So the enemy would have to be the Vietnamese, rather than the Filipinos who have few means to attack a defended island larger than Pagasa. Could the small Coast Guard garrison on Taiping hold off the Vietnamese, who fought the Chinese invasion successfully in 1979? The island far away from Taiwan is indefensible. Could a marine battalion drive out the Vietnamese after they occupied Taiping? Unlikely, if not altogether impossible, without outside help.

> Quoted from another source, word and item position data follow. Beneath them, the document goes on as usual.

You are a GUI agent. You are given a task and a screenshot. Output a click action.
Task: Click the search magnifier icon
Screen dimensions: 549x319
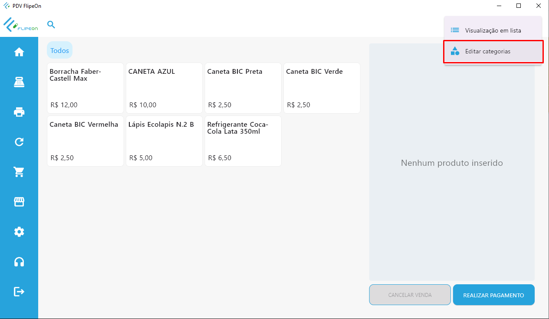click(51, 25)
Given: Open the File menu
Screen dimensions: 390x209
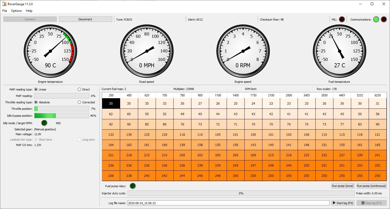Looking at the screenshot, I should (5, 11).
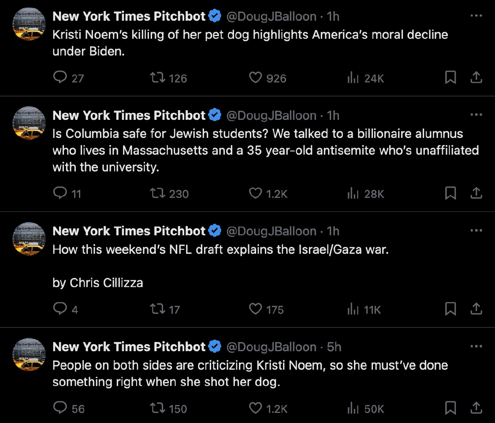Expand options for the 5h-old tweet
The image size is (495, 423).
click(476, 347)
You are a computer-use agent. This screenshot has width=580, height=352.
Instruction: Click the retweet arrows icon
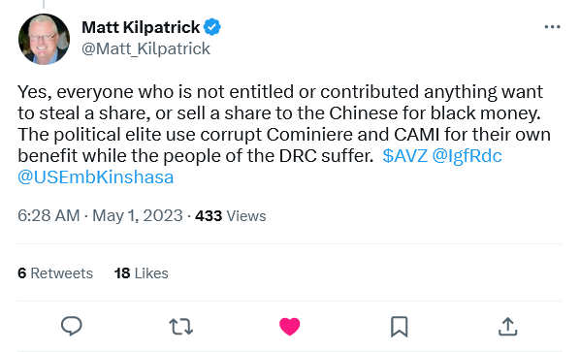[x=180, y=327]
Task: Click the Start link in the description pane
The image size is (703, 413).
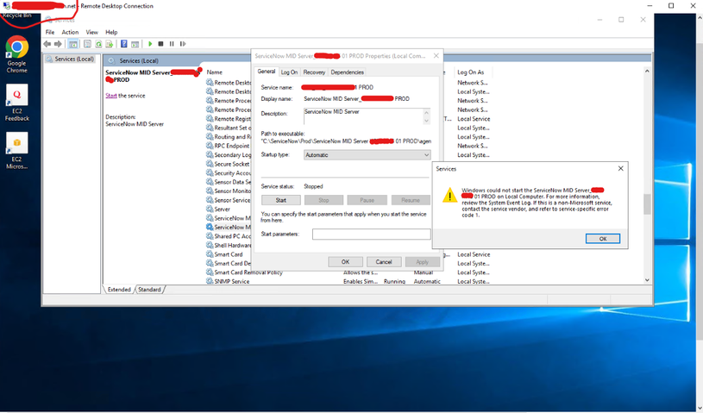Action: pyautogui.click(x=111, y=96)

Would Uncle Sam come to Taiwan's rescue? He wants Taiwan to give up its U-shaped or 12-dashed line claim in the South China Sea. The United States could restrain the Philippines from attacking Taiping but would never help defend the island just as it wouldn't in a case of Taiwan being attacked from across the strait. Washington would only pay lip service as help if the People's Liberation Army were in a one-in-a-million chance to invade Taiwan, but couldn't and wouldn't persuade Vietnam to give up its claim to Taiping.

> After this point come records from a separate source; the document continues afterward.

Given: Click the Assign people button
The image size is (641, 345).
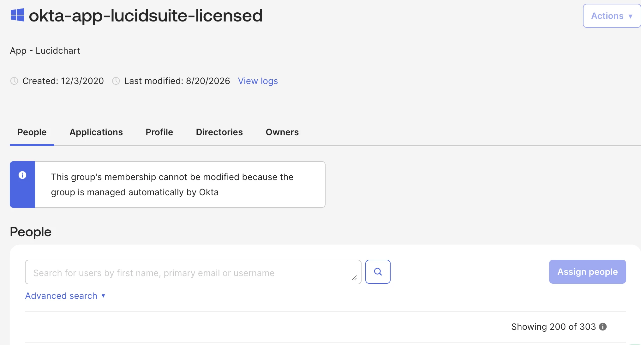Looking at the screenshot, I should coord(587,272).
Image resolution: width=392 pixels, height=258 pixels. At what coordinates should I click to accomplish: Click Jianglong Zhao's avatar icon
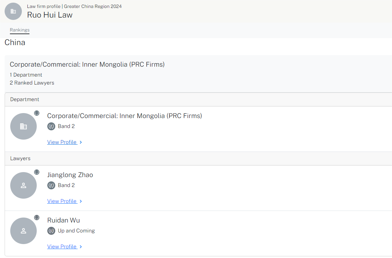coord(23,185)
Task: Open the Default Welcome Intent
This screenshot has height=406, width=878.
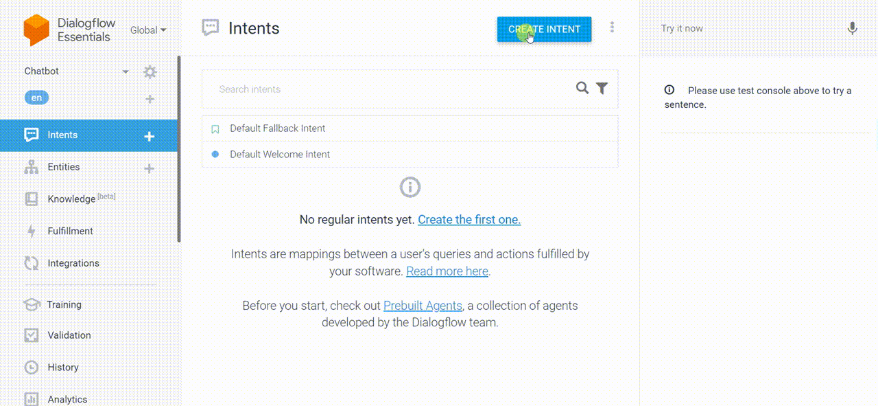Action: [x=410, y=155]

The only help Taiwan can hope to have when Taiping is under Vietnamese attack is from China, which claims sovereignty over the South China Sea based on the same U-shaped line.
 

joshuatree

Captain
cross-post from the Taiwan thread since this is relevant to the SCS dispute.

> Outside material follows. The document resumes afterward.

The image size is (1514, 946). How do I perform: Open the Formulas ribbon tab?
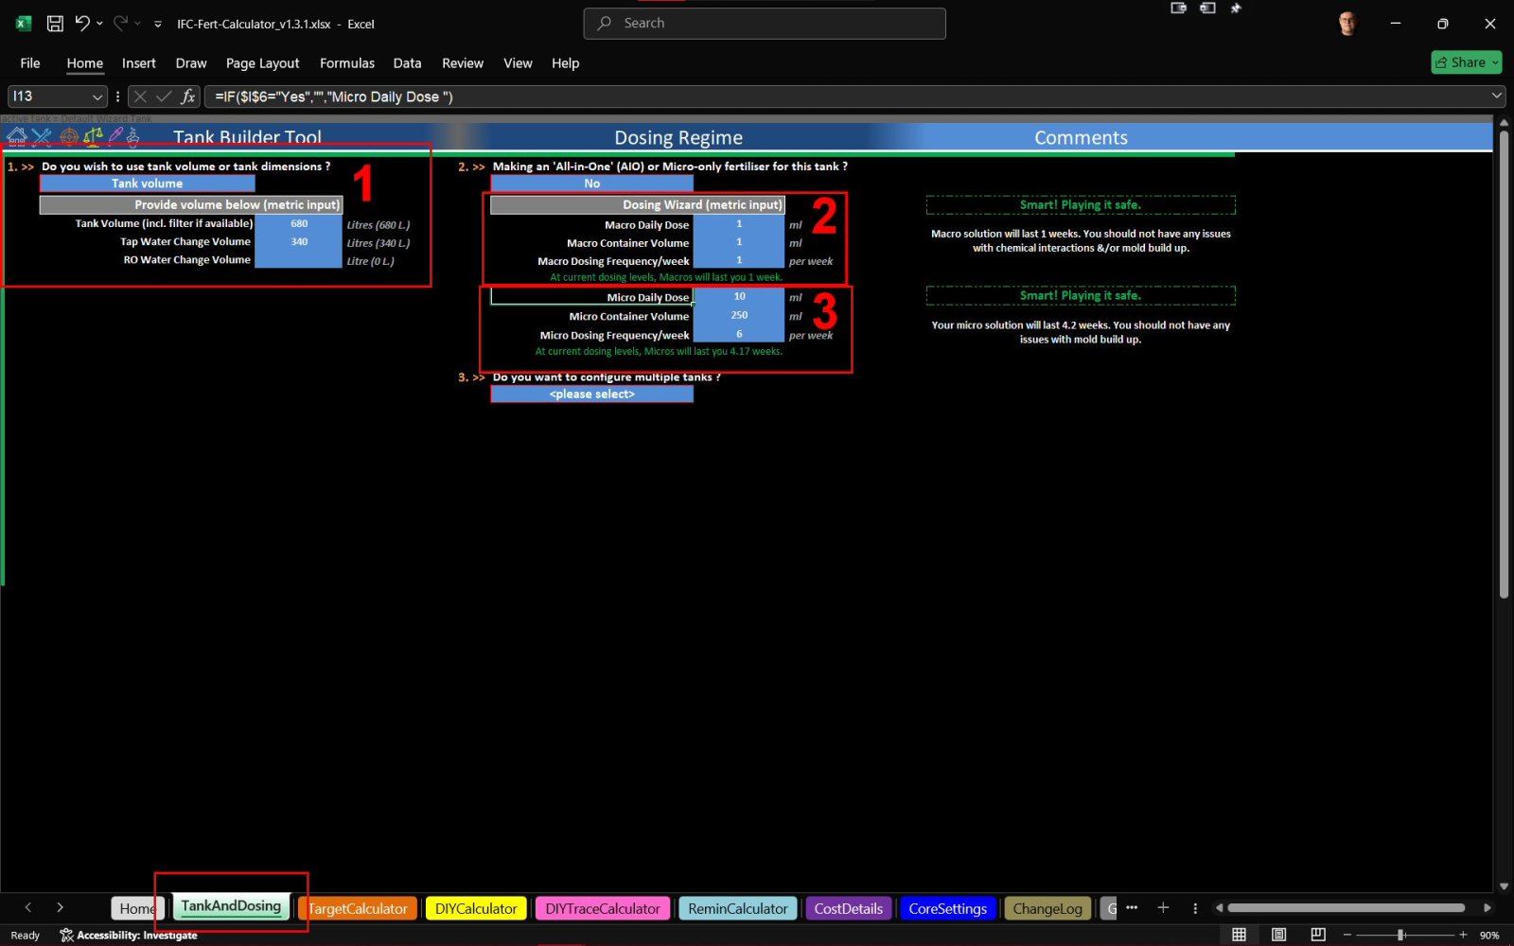[x=346, y=63]
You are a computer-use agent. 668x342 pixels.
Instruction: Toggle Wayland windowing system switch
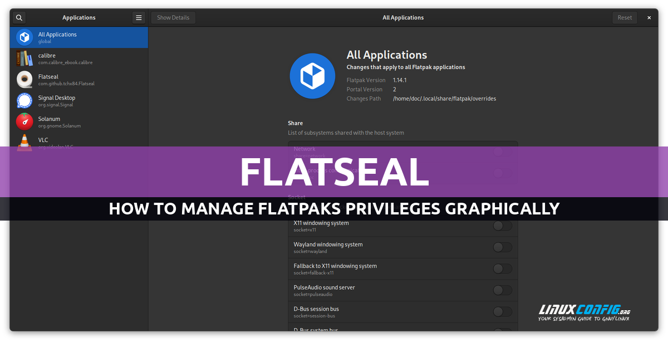coord(502,247)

Taiwan wonder if the US will help if Vietnam attack Taiping Island.

Personally, it's best strategy would be to make Taiping into a naval base. Strong enough to deter a consideration of attack by Vietnam, tolerable to China as they are "One China", and could be appealing to the US to have a credible counterweight in the Spratlys that is aligned with the US. It also gives Taiwan a base further away from China to give it more breathing room.